Provided information:

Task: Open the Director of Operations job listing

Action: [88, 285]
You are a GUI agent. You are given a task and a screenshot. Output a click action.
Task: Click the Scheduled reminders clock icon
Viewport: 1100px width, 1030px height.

Exercise: Repeat each entry exactly as it was given.

Output below:
Task: Open the Director of Operations job listing

Action: [88, 285]
You are a GUI agent. You are given a task and a screenshot. Output a click action.
Task: Click the Scheduled reminders clock icon
Viewport: 1100px width, 1030px height.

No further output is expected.